My second thought is that the major European leagues would never go for this. I think some of the smaller European leagues (I’m looking at you Scotland) would fall in-line with UEFA, but this would be a major headache to the EPL, La Liga, Bundesliga, Serie A, and Ligue Un. It would be especially bad for Italy and Spain where summer temperatures approach 100 degrees Fahrenheit.
But let’s assume UEFA is 100% in favor of this and forces all their leagues to switch to spring-to-fall. All of the sudden, little stubborn MLS would be a trend setter in the soccer world. The same nation whose president was told to his face that they needed to conform to the rest of the world’s schedule would now be the one to whom the world would conform. Quite a nice vindication for Don Garber and USSF who have remained unmoved by the international pressure.
What are some of the other consequences of a European schedule switch?
- No more Landon Donovan to Everton loans for a few months. If MLS and UEFA play at the same time, American stars cannot go to Europe for a few months and return for the second half of the MLS season. While this would alleviate some of the Beckham transfer drama, my fear would be that big name Americans would just go to Europe and not play in MLS at all during their peak years. This could exacerbate the league’s talent drain.

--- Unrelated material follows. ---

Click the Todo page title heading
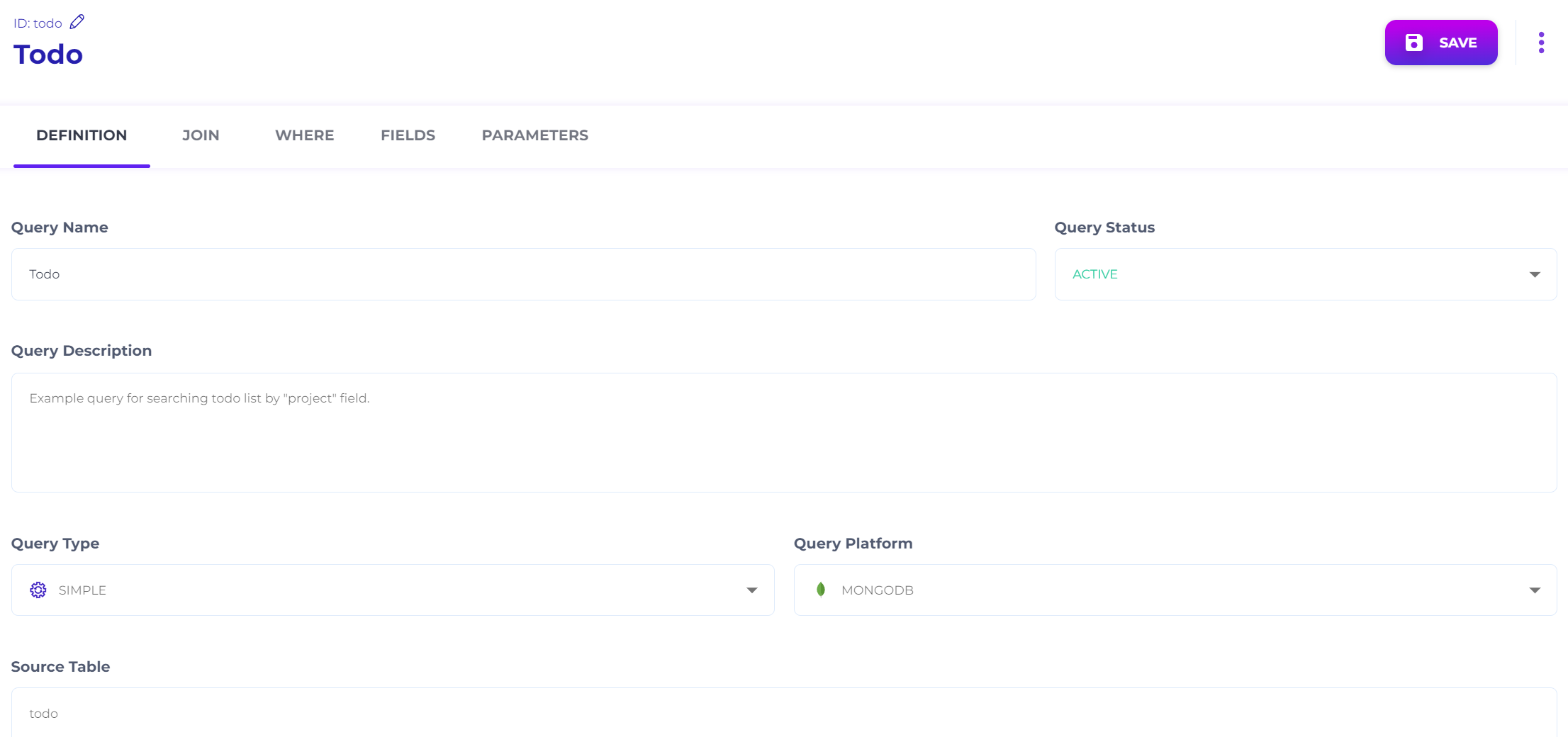This screenshot has width=1568, height=737. [x=48, y=55]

- Fewer tours of the U.S. by big European clubs. Manchester United and Barcelona probably wouldn’t want to do a 12-day tour in the winter with the chance of their matches being snowed out. So either they would tour the South (excellent for Miami and Dallas) or limit themselves to only one or two stops. And if international qualifiers are occurring, then the biggest clubs would be reduced to their second team even more so than they are now.
I will believe a UEFA spring-to-fall when I see it, but we have definitely learned two things from this story: the fall-to-spring schedule is not sacrosanct and FIFA’s pronouncements cannot be trusted.